Section: New Results

Distributed data management

Participants : Serge Abiteboul, Emilien Antoine, Daniel Deutch, Alban Galland, Wojciech Kazana, Yannis Katsis, Luc Segoufin, Cristina Sirangelo.

Distributed knowledge base.

As a foundation for managing distribution, we have proposed a model of a distributed knowledge base, that handles data and meta-data, as well as access control and localization, in a unique integrated setting. To support automatic reasoning on this knowledge base, we also introduced a novel rule-based language supporting the exchange of rules, namely Webdamlog. This work has been presented [21] and demonstrated [26] at major database conferences.

Probabilistic XML.

Data from the Web are imprecise and uncertain. To manage this imprecision in a well-principled way, we have made significant advances in the field of probabilistic databases, and specifically, probabilistic XML. We have introduced new tractable probabilistic models for representing uncertain hierarchical information, and carried out in-depth studies of query evaluation, aggregation, and updates in various probabilistic XML models. These results have matured and some of the results are available in journal articles, e.g., [14] .
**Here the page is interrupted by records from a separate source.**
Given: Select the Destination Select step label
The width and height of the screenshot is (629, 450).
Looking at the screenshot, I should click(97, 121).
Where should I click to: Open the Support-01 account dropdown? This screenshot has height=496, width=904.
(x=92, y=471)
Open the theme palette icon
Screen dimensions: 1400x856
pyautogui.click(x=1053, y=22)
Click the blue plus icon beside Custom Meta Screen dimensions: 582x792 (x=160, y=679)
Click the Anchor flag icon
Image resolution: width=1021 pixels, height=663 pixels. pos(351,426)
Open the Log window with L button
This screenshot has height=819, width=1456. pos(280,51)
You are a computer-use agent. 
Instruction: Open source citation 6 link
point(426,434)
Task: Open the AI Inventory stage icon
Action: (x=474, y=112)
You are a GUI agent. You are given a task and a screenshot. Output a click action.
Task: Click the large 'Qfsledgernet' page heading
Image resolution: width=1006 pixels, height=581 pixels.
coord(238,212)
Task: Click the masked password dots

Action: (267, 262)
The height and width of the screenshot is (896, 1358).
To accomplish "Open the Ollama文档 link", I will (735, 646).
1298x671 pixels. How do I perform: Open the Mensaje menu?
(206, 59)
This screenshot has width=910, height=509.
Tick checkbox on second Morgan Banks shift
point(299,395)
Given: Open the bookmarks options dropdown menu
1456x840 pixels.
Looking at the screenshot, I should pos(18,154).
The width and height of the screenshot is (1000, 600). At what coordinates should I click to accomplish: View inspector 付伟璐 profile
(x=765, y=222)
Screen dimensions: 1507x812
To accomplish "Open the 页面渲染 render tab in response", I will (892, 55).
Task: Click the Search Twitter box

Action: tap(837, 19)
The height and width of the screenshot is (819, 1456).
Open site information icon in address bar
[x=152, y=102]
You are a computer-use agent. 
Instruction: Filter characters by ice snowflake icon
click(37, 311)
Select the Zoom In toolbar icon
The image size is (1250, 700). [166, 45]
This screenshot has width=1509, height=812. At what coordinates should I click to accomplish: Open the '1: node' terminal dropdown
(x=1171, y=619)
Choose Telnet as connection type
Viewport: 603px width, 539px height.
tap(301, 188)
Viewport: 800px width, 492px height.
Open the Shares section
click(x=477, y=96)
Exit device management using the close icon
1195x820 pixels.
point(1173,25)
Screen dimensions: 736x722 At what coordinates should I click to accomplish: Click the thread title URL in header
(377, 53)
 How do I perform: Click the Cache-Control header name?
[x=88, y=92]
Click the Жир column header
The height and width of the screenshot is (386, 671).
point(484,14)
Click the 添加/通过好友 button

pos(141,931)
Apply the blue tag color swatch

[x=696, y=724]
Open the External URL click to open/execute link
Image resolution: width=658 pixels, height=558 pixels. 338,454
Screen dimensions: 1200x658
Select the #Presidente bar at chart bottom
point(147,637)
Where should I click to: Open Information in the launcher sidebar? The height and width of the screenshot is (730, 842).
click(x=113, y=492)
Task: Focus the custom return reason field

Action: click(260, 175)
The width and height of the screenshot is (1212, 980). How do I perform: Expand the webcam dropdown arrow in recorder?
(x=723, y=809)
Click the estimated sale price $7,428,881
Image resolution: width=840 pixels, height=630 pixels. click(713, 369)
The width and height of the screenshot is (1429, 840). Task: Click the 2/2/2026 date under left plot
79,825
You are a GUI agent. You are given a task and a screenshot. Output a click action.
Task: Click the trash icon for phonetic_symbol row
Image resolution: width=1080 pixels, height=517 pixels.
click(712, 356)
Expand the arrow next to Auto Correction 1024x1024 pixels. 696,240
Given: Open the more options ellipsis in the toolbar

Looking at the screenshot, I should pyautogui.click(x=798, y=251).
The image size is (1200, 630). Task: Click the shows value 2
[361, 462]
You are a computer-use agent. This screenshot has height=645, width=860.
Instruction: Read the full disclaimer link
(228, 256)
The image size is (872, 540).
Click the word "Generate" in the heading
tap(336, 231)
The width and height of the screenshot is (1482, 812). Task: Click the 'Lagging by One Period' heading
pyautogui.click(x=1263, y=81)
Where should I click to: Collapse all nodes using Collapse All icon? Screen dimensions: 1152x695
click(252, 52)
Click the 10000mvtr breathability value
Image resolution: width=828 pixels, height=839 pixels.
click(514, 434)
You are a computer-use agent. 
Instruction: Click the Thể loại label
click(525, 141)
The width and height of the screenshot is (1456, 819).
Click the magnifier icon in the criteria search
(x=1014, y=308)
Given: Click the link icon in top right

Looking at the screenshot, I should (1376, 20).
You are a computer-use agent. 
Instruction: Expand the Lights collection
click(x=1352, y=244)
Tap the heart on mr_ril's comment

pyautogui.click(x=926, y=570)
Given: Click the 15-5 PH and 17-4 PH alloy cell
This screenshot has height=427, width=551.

Enumeration of query answers.

In many applications the output of a query may have a huge size and enumerating all the answers may already consume too many of the allowed resources. In this case it may be appropriate to first output a small subset of the answers and then, on demand, output a subsequent small numbers of answers and so on until all possible answers have been exhausted. To make this even more attractive it is preferable to be able to minimize the time necessary to output the first answers and, from a given set of answers, also minimize the time necessary to output the next set of answers - this second time interval is known as the delay. We have shown that this was doable with a linear preprocessing time and constant enumeration delay for first-order queries over structures of bounded degree [19] .

Data exchange and Web incomplete information.

We have addressed the problem of restructuring data exchanged between communicating applications on the Web. We have proposed and analyzed a new language to specify data restructuring rules (schema mappings). This language generalizes existing mapping dependencies, by allowing a more flexible specification mechanism [20] .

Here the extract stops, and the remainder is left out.